BEGIN Selected passage

Too young. You don’t qualify. I doubt you’d pitch a fit if anyone replaced ‘Crock’ with ‘Get Fuzzy’.
I’d pitch a fit if someone replaced “Get Fuzzy” with “Crock”. However, I do think that Get Fuzzy needs to be replaced, which saddens me. It seems to have lost its funny somewhere, and is now just surreal.
The Web is the only place for good comic strips these days. Period.
Agreed about that. Plus the creator doesn’t really have a sense of comic timing/pacing at all-as a result the strip often suffocates from an overload of themes & dialogue.
Actual editor checking in here to report another discouraging factor: money.
Very long post follows:
As news editor of a small daily, the managing editor happily hands over responsibility for the comics page to me, because I care about it.

END Selected passage

## What to work on
Reproduce verbatim the part of the comic strips discussion that opens with the words containing "Agreed about that." and closes with "themes & dialogue.". The material that follows is separate from the comic strips discussion above.

BEGIN Material provided

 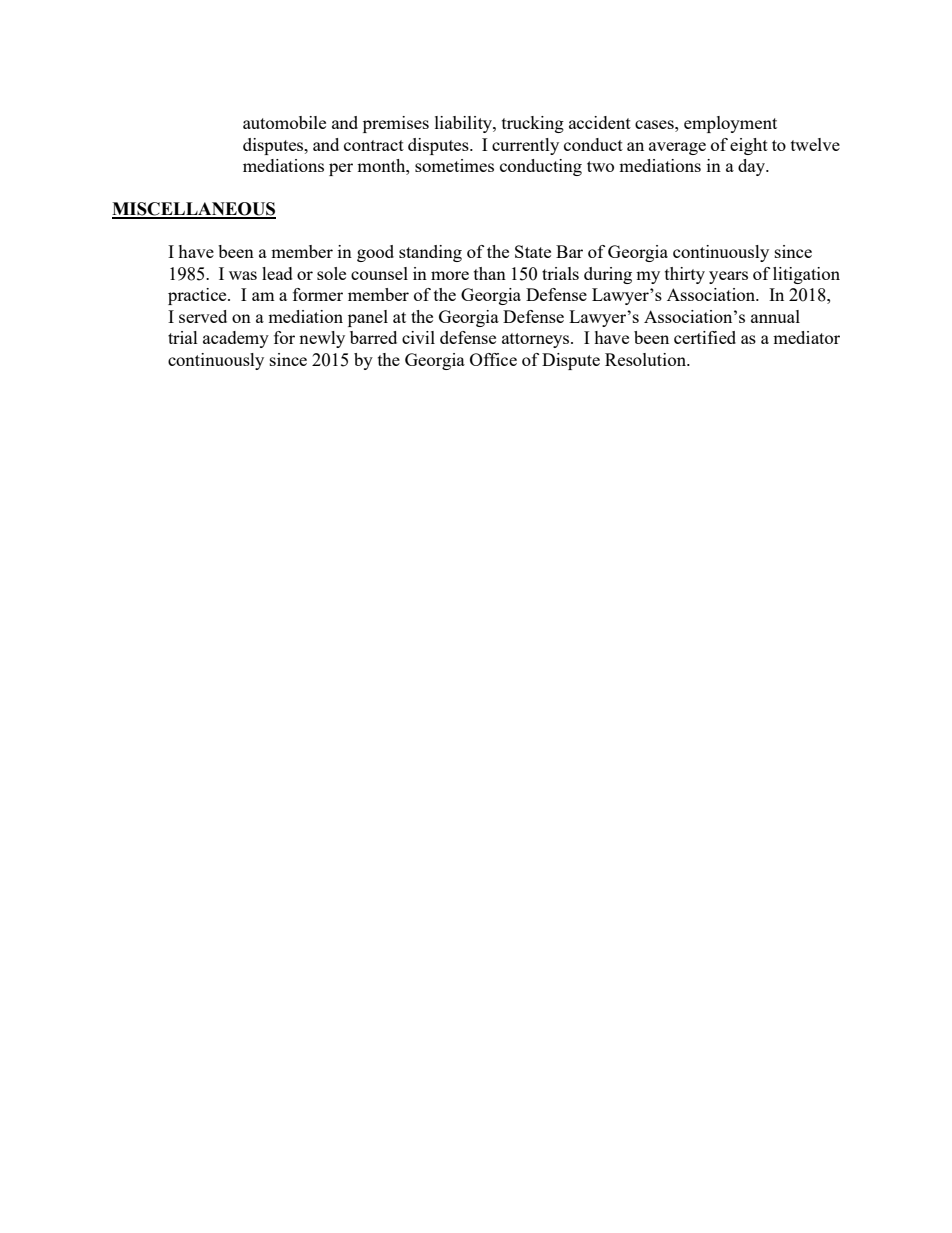 What do you see at coordinates (533, 251) in the screenshot?
I see `State` at bounding box center [533, 251].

END Material provided

## Complete output
Agreed about that. Plus the creator doesn’t really have a sense of comic timing/pacing at all-as a result the strip often suffocates from an overload of themes & dialogue.